誰かの視線を感じるか、と言われればこれもノーだ。
「……ってかいつまで性欲持て余してるんだよ俺。この調子じゃまともに女子と会話することすら不可能なんじゃないか?」
一応ルフェイ姉さんとは話せているが、それは義理とは言え姉のように感じているからか…或いは、幼過ぎて無理…とか?
「でも俺、昔はロリコンどころかアリコン(アリス・コンプレックスの意)…こじらせすぎた時はハイコン(ハイジ・コンプレックスの意)だったからなー…幼いからNGなんて事はあり得ないはずだし…」
やっぱり、ルフェイ姉さんは姉さんなのだろうか。
義理なのに。
さらにいうなら、精神的にはここの家族全員義理なのに。
「ってか好きな年齢層の話で思い至っちゃったけど、俺ってもう年上のお姉さんを要求することが不可能なのでは?」
不可説不可説転とかいう仏教でしか使われないようなクソデカ数を余裕で突破するレベルの年数(ギリギリグラハム数までは及んでいない、とか言われた。グラハム数が何なのかよくわからない)を生きてきた俺は、並み居る年上美人を超越した存在となってしまっているわけだ。
見た目はショタでも中身がおっさん(おっさん所の騒ぎではないと思う。人生経験的には高校生だけど)ならおねショタは成立しない。

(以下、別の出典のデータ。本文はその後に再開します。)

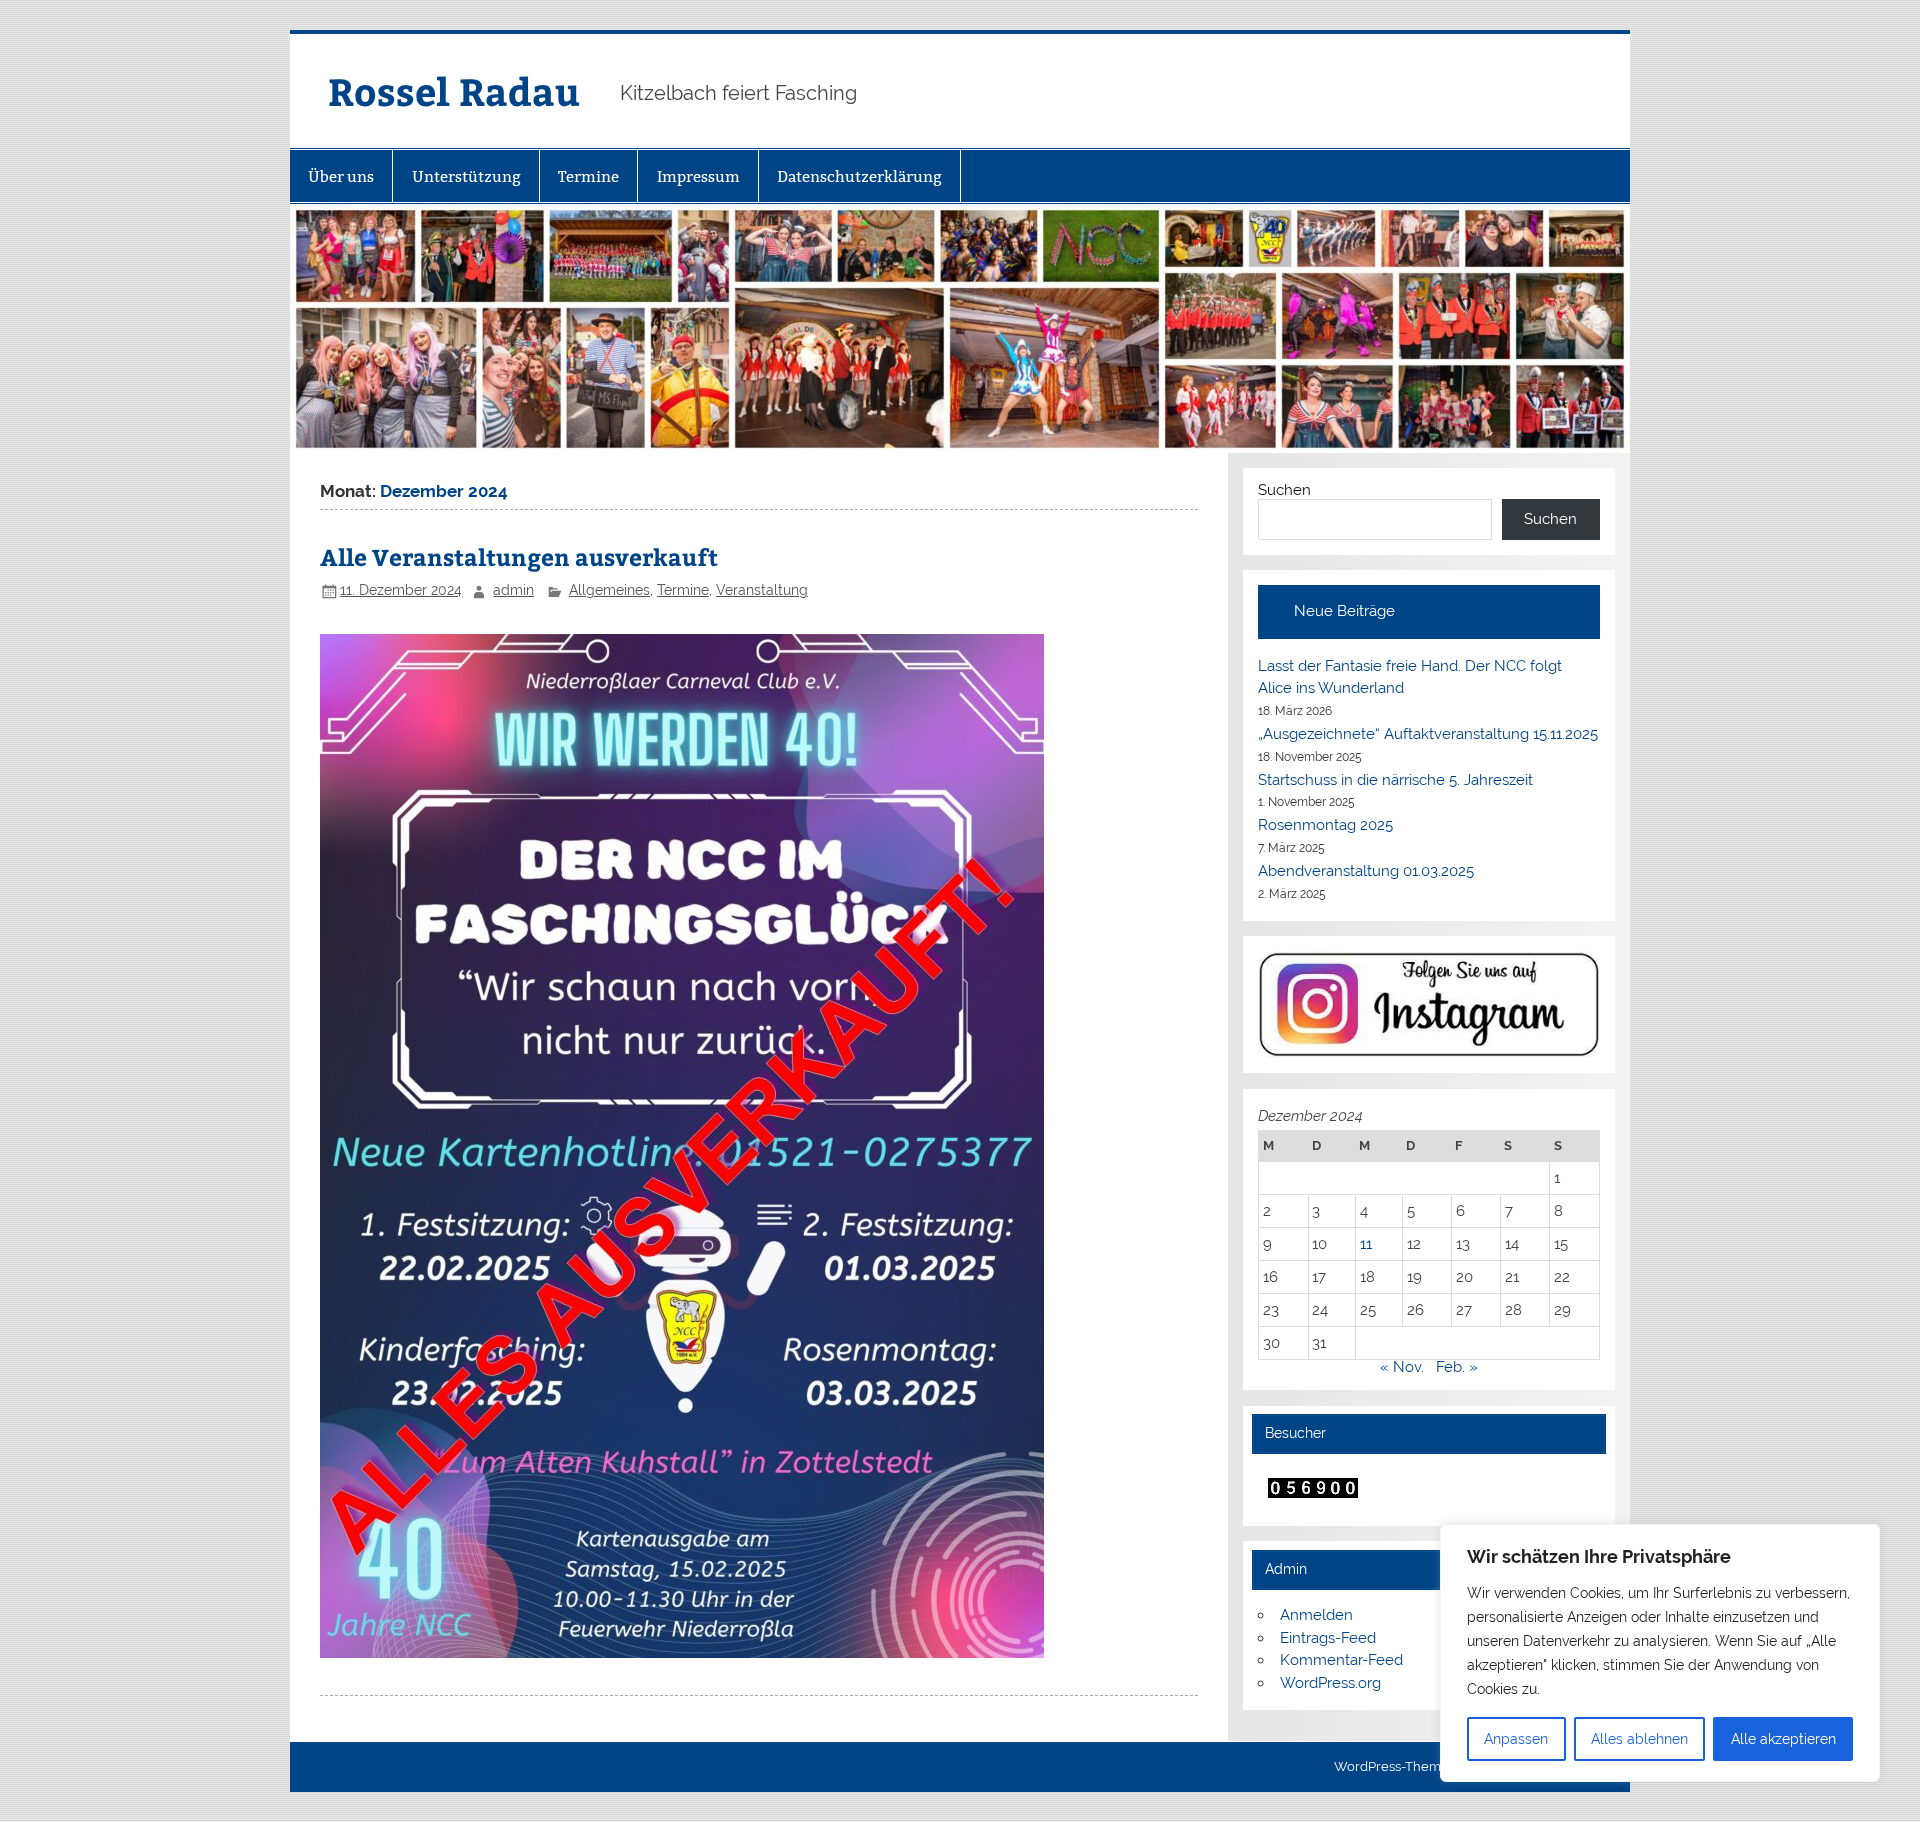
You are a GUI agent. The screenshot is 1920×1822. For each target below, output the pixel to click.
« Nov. (1402, 1367)
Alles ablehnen (1639, 1739)
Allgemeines (609, 590)
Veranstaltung (762, 590)
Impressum (698, 176)
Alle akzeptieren (1783, 1739)
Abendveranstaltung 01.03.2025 (1366, 871)
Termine (588, 176)
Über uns (341, 176)
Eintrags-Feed (1328, 1638)
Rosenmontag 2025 (1325, 825)
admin (513, 590)
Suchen (1284, 490)
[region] (1660, 1653)
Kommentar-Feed (1341, 1660)
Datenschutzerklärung (859, 176)
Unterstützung (466, 176)
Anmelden (1316, 1615)
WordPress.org (1330, 1683)
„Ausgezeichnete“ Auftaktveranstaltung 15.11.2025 (1428, 734)
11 (1366, 1244)
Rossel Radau (454, 90)
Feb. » (1457, 1367)
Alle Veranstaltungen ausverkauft (519, 556)
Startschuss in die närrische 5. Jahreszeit (1395, 780)
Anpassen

つまり俺は、せっかく子供の姿になったというのにおねショタができないと言う事だ。
なんだろう、一気に元気というかなんというかが無くなって来た。
「性欲が動力源とか、子供としてどうなんだろうな…」
子供どころか男としてもどうかと言った所だろ。
前世から色々とやってきたが、それでもここまで酷い考えをもとに生きてきたわけではない。
何度も言っているが、あの禁欲空間で長々と過ごしたのが良くなかったんだろうな。
リビドーが抑えきれないし。
「――もう寝よ。明日は勉強して体を動かさなきゃだし」
光を発生させるマジックアイテムのスイッチを切り(正確には魔力が流れる状態を解除しているだけ)ベッドへ横になる。
そういえば俺はマジックアイテムを作るセンスだけは無かったな、とどうでもいい事を考えながら、意識は次第に沈んでいったのだった。